Despite these challenges, the GHS implementation offers unique opportunities for companies to build a comprehensive understanding of their chemical and product portfolio. This can be leveraged into a robust product stewardship program that integrates GHS activities with emerging market demands for “sustainable” products. Several non-profit organizations have taken this to heart and have developed “green” classification and labeling systems that are based largely on GHS principles.
The objectives of this two-part webinar series are to: (1) provide an overview of the GHS and key technical and business challenges associated with its implementation; and (2) provide an overview of business opportunities associated with the GHS implementation. Overall, this webinar series is intended to explore the scientific, legal, and business implications brought on by the widespread implementation of GHS principles.

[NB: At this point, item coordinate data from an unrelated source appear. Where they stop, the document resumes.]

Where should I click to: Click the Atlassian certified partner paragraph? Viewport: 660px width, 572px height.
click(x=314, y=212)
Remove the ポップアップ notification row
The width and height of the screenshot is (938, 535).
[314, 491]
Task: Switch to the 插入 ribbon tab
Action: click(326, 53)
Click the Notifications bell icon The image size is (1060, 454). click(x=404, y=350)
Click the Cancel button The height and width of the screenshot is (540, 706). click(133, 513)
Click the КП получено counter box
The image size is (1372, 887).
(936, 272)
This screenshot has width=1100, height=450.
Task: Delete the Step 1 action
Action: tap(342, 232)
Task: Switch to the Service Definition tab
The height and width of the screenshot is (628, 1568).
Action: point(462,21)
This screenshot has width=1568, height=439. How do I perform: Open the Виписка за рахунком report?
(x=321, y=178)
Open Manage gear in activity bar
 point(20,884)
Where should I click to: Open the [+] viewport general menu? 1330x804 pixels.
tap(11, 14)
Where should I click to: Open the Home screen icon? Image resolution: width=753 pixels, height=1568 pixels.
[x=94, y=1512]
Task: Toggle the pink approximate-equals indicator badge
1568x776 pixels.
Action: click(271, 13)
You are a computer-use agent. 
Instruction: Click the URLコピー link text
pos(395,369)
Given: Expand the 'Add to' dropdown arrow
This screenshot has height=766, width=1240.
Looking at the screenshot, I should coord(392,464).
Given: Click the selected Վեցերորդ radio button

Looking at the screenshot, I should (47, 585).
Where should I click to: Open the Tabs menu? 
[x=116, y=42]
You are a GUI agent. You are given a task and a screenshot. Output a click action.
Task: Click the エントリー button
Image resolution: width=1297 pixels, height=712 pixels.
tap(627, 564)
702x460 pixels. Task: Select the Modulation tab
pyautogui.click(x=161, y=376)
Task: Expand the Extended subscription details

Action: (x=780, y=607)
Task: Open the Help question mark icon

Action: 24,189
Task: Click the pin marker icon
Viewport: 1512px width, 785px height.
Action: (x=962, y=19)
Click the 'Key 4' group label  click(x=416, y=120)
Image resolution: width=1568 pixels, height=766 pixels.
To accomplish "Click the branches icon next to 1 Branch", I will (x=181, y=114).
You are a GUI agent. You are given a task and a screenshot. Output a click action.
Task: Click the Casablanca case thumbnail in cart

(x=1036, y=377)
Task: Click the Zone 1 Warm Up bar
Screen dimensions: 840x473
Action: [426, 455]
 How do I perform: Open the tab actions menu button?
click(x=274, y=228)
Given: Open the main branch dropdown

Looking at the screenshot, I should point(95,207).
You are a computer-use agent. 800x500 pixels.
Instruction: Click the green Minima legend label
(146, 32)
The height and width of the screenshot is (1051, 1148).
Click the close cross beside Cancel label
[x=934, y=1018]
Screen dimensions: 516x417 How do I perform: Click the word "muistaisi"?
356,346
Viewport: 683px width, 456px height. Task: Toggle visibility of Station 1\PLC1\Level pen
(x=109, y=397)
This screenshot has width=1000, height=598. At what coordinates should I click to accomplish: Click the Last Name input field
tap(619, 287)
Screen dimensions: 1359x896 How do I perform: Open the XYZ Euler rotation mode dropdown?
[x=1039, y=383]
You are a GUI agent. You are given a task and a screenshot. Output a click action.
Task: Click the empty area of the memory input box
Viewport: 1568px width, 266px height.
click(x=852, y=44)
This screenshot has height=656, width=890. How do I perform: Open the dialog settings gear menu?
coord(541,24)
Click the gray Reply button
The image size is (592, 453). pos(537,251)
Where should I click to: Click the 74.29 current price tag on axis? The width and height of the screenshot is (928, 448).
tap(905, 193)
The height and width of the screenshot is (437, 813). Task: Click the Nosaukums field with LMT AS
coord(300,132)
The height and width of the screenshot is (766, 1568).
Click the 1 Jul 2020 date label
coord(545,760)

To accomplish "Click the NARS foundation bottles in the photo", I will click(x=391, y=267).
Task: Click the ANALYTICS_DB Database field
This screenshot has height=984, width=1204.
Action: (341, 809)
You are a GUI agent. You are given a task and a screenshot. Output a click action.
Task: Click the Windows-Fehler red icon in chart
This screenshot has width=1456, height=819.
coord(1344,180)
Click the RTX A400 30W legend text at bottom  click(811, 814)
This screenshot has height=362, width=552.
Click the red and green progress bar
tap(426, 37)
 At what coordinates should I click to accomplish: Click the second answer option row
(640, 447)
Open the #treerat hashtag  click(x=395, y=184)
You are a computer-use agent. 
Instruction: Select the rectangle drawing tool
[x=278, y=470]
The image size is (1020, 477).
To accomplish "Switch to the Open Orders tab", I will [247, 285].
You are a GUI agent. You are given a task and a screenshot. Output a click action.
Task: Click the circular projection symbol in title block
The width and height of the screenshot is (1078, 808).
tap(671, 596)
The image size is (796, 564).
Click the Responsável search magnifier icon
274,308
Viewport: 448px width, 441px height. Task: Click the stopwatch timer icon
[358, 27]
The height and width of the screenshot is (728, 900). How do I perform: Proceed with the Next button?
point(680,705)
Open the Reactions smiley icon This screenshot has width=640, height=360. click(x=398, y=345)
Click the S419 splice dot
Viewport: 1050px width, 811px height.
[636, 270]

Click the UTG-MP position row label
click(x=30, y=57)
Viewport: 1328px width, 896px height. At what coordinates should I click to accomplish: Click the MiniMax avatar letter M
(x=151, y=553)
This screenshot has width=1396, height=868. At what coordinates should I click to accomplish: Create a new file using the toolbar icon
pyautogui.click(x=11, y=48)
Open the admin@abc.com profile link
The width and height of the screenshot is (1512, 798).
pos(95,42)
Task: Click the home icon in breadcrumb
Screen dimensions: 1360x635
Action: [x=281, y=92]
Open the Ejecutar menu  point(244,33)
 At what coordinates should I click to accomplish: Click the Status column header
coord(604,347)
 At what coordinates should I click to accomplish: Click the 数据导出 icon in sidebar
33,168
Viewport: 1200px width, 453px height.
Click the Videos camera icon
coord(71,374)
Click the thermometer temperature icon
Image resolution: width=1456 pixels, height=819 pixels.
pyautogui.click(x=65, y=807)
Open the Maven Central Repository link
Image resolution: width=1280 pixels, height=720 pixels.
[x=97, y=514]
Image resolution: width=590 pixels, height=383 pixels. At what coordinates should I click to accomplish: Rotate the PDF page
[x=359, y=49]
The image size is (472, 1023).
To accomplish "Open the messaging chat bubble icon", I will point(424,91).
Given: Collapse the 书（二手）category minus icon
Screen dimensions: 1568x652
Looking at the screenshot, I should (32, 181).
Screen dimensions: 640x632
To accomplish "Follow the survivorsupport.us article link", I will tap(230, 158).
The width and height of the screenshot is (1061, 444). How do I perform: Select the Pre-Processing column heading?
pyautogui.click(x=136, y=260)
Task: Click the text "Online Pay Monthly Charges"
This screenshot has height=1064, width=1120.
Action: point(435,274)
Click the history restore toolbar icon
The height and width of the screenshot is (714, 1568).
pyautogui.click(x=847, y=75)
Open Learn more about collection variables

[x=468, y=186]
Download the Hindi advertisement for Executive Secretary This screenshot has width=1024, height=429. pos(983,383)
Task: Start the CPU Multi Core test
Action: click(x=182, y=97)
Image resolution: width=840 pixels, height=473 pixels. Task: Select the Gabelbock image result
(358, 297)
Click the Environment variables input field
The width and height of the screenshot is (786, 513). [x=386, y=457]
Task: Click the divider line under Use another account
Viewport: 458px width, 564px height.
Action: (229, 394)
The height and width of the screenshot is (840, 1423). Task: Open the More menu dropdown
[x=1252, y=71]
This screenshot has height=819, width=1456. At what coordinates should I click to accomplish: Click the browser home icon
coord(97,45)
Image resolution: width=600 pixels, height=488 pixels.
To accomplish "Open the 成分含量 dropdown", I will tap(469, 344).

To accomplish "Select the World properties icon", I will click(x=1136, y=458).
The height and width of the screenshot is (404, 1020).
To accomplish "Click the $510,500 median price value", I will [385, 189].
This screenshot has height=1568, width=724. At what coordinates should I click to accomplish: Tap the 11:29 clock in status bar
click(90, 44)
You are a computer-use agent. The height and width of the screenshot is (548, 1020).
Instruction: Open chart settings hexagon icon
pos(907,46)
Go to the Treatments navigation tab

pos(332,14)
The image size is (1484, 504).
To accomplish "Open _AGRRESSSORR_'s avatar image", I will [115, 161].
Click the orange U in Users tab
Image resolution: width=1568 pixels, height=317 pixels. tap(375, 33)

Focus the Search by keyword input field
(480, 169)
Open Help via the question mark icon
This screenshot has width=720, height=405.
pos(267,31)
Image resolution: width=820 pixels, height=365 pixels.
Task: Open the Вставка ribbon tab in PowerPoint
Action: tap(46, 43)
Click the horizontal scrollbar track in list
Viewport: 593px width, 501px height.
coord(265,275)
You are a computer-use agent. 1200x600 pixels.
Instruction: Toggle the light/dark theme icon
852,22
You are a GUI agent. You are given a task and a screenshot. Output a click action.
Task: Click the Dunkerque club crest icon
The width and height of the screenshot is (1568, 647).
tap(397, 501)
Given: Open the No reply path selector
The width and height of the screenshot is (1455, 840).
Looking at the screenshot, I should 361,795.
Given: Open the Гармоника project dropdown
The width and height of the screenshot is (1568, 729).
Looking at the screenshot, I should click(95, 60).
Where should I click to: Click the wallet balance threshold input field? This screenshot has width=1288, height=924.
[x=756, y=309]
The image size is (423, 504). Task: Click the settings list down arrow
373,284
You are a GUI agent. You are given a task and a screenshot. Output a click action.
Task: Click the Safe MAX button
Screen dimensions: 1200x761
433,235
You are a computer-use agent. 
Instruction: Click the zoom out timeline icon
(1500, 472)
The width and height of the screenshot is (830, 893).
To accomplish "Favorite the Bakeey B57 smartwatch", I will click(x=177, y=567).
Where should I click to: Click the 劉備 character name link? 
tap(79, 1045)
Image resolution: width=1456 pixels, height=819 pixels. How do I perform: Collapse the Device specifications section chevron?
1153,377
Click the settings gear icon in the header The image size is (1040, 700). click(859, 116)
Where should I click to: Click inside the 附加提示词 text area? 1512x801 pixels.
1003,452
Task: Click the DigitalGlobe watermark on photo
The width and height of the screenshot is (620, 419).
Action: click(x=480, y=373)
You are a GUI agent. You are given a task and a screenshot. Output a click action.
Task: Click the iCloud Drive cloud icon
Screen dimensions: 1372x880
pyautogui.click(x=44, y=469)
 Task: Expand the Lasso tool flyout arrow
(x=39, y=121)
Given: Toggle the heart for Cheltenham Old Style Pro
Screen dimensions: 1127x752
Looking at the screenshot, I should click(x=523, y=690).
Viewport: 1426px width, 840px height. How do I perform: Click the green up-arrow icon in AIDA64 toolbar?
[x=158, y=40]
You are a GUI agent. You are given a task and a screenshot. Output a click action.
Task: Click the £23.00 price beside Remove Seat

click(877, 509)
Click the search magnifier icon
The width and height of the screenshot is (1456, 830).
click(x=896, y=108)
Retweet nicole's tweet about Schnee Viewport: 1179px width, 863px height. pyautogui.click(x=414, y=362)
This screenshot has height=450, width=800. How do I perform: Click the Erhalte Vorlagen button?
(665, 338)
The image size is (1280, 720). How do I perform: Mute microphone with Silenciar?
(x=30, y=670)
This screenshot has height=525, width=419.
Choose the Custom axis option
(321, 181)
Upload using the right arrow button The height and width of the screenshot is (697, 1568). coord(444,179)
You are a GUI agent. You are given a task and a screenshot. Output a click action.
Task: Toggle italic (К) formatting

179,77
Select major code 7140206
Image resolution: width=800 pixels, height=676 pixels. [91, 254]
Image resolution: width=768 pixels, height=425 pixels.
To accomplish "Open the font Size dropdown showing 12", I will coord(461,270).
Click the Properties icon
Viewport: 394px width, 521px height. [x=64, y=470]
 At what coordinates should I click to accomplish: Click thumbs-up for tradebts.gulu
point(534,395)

Module 1 – Introduction to the GHS and Challenges Associated With Its Implementation
Module 1 will provide a brief introduction to the GHS and how it is being implemented across various countries and jurisdictions. Through various “mock” examples, we will illustrate how scientists may use the same data to arrive at different hazard conclusions. When ambiguous data lead to uncertain hazard conclusions, we will explore how a company’s risk philosophy may influence final hazard determinations. Module 1 will also explore the differences in GHS implementation across jurisdictions, as well as the legal and business implications with producing jurisdiction-specific hazards vs. maintaining a consistent hazard profile across all jurisdictions. In particular, we will focus on how GHS assignments can affect the disclosure of confidential business information.